Rabbits normal produce two kinds of droppings, formed pellets and caecotrophs. Caecotrophs are soft sticky feces, not pellets. As part of their normal digestive process rabbits eat the caecotrophs (caecotrophy). They do this by taking the caecotrophs directly from their anus. Caecotrophy takes place every day, during a quiet time for the rabbit, such as early in the morning. 

If a rabbit does not eat the caecotrophs, for any reason, it is very likely that some of it will stick in the fur around the anus. Because this type of feces is very sticky, some of the normal pellets stick to it. Rabbit fur is very fine and dense and their skin is very thin and elastic. As the rabbit continues to pass droppings the mat of feces grows; the surface of it becomes somewhat dry and beneath the surface it stays moist. The skin below the mat can become very inflamed, infected, and fragile.

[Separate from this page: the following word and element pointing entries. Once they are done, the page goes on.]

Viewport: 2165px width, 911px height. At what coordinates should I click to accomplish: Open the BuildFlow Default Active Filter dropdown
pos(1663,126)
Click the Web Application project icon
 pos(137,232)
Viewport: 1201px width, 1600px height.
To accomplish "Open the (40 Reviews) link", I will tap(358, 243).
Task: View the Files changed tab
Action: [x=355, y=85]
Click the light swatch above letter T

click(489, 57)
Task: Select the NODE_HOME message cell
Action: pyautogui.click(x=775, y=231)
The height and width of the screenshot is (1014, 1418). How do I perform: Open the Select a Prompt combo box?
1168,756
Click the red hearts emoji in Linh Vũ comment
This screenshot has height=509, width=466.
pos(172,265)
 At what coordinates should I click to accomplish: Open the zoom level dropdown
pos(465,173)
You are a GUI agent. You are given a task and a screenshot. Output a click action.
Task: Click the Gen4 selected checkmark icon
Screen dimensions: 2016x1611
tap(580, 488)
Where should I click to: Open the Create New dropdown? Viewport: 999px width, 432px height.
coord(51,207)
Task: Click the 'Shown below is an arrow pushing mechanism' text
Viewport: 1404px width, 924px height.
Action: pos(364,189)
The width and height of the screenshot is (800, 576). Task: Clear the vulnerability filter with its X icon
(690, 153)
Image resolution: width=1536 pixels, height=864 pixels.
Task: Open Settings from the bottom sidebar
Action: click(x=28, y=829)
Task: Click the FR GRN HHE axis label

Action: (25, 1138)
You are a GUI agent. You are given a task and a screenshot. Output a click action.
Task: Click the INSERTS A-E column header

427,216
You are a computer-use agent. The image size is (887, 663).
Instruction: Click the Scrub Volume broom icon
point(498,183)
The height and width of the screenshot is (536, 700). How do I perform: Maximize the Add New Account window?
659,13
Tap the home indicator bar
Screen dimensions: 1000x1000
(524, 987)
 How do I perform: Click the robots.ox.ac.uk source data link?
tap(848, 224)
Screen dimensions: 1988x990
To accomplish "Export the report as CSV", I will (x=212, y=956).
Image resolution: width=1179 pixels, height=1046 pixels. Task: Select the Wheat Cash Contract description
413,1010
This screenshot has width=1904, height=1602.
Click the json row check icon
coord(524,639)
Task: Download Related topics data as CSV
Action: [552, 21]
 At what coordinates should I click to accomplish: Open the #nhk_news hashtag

There are several possible reasons why a rabbit might not eat its caecotrophs. The four most common in our experience are:
Stress. Caecotrophy is a "quiet time" activity for rabbits. Any stress that disrupts this quiet time can cause a rabbit to skip eating caecotrophs. Stressors might be simple, one-time events like a loud noise occuring at the time of caecotrophy; they might be obvious changes to the enviroment, like a change in location of the rabbit's hutch, or a new pet that is paying unwanted attention to the rabbit; they might be something subtle, like a change in the feeding schedule. 
Back pain. Back pain due to injury, arthritis or other illness is a common rabbit problem. If it is severe enough a rabbit cannot get into the proper position to perform caecotrophy without significant discomfort.
Obesity. Some rabbits cannot reach their anuses due to obesity.
Personality. Some rabbits have no evidence of stress in their environment and have no sign of a physical problem preventing them from performing caecotrophy, but they still do not do it. They simply appear uninterested in doing it.

Treatment for fur mats with feces includes clipping and cleaning the affected area, treating any associated skin problem, and diagnosing and managing any problems that led to a failure of the rabbit to perform caecotrophy. 

Fur mats with feces can be very small or very large. They cannot be washed off (attempts to do so usually make the problem worse), they have to be clipped.  Rabbit fur is difficult to clip when it is not matted, and much more difficult when it is matted. The skin under the mat might be inflamed, infected, and very painful to the touch. Rabbit skin is very thin and very elastic, and there are several normal very thin skin folds in the anal area, so it is very easy to accidentally cut the skin while clipping the area. Rabbits often struggle when they are restrained, and because their back legs are very powerful it is very easy for them to injure themselves.

For all of these reasons it is usually very challenging to remove fur mats with feces from rabbits. Sometimes general anesthesia is necessary.